COLUMBUS – More than half of breast cancer patients (57 percent) undergoing mastectomy lack the necessary medical knowledge to make a high-quality decision about reconstructive surgery that aligns with their personal goals, suggesting a trend toward over-treatment, according to a new study conducted by researchers at The Ohio State University Comprehensive Cancer Center – Arthur G. James Cancer Hospital and Richard J. Solove Research Institute (OSUCCC – James).
“High-quality” decisions were defined as those that demonstrated adequate medical knowledge of treatment choices – including associated risks – and that also matched with the patient’s specific goals and preferences for choosing whether or not to pursue reconstructive surgery.
Researchers say shared decision-making tools are needed to help women make decisions based on a full understanding of treatment choices and associated risks alongside their personal goals for surgery.
Researchers report the findings online first in the medical journal JAMA Surgery May 3.
Study Design and Methods
In this observational, single-institution study, researchers sought to evaluate the quality of 126 adult breast cancer patients’ decisions about breast reconstruction after mastectomy. All patients had stage I-III invasive ductal/lobular breast cancer, ductal carcinoma in situ (DCIS) or were having preventive mastectomies. The majority of patients (73 percent) had early-stage disease.
Researchers measured study participants’ medical knowledge about mastectomy and mastectomy with reconstruction — for example, effects of surgery on appearance and associated risks. They also measured individual preferences of what mattered most to patients. Key preference factors included breast appearance/shape post treatment, length of recovery time and risk for complications.
“We found that less than half of the women had adequate medical knowledge about breast reconstruction and made a choice that aligned with their personal preferences. This is very concerning to us, because it means that some women did not get the treatment they truly preferred, and quite a few had more treatment than they preferred,” says Clara Lee, MD, principal investigator of the study and a breast reconstructive surgeon at the OSUCCC – James. Lee holds a dual associate professor appointment in the colleges of medicine and public health at Ohio State.
“Many women were quite concerned about complication risks, but they didn’t actually know how high the risk was. This may explain some of the over-treatment that we saw,” she adds.
Researchers found that only 43 percent of the patients in the study demonstrated an understanding of at least half of the important facts about reconstruction and made a choice that was consistent with their preferences. Understanding of surgical complications was particularly low, with only 14 percent of patients demonstrating strong knowledge of associated risks.

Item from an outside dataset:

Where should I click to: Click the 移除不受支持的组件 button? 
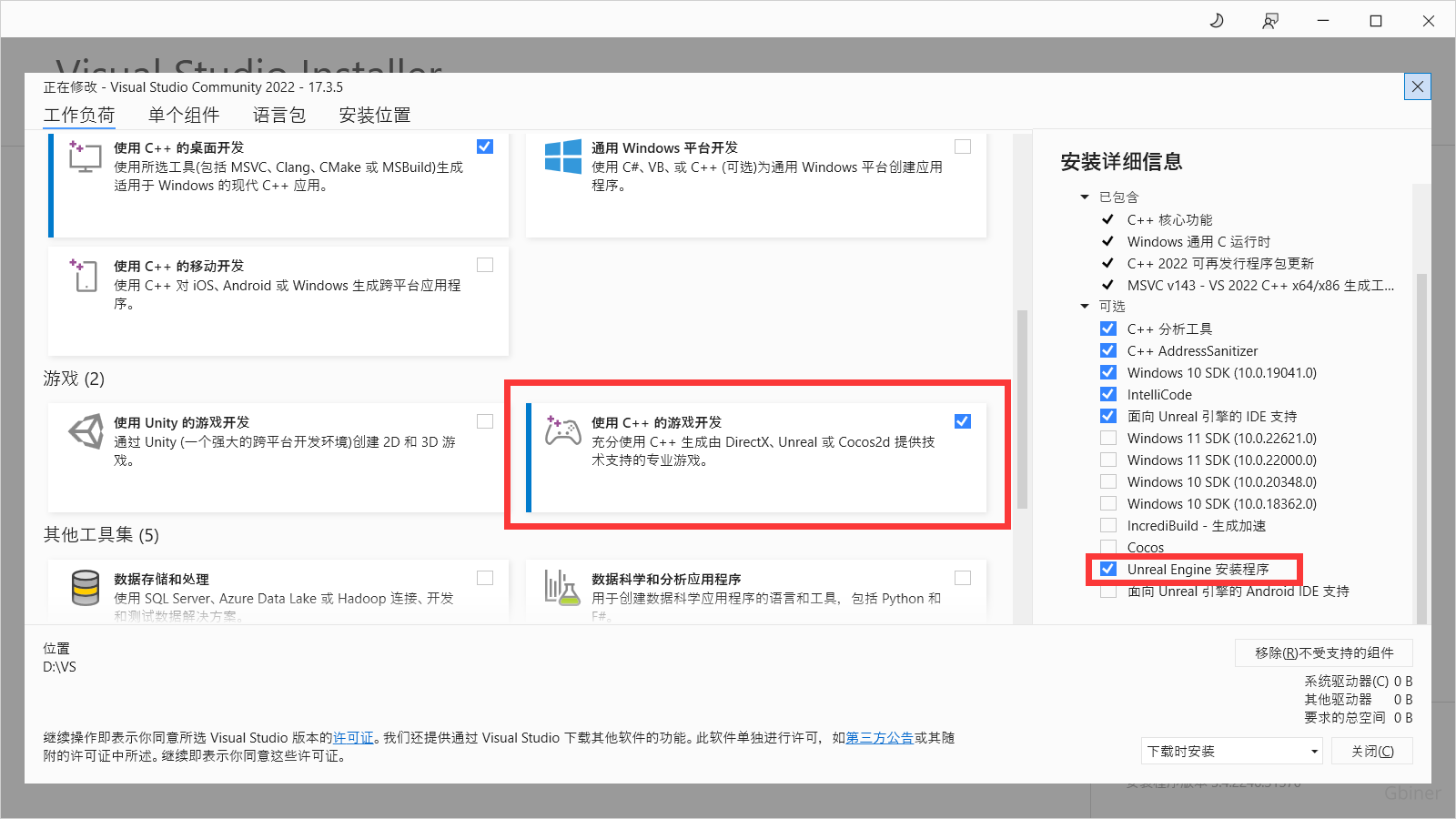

“As breast cancer providers, we need to talk about the pros and cons of surgery to help women make treatment choices. Shared decision-making between the surgeon and patient would be particularly useful for this decision. We need to connect patients with decision aids to help them really think through what is most important to them,” Lee adds.
Collaborators in this National Cancer Institute-funded study include Allison Deal, MD, and Ruth Huh, BA, of Lineberger Comprehensive Cancer Center at University of North Carolina Chapel Hill; Michael Pignone, MD, MPH, of University of Texas at Austin; and Peter Ubel, MD, of Duke University.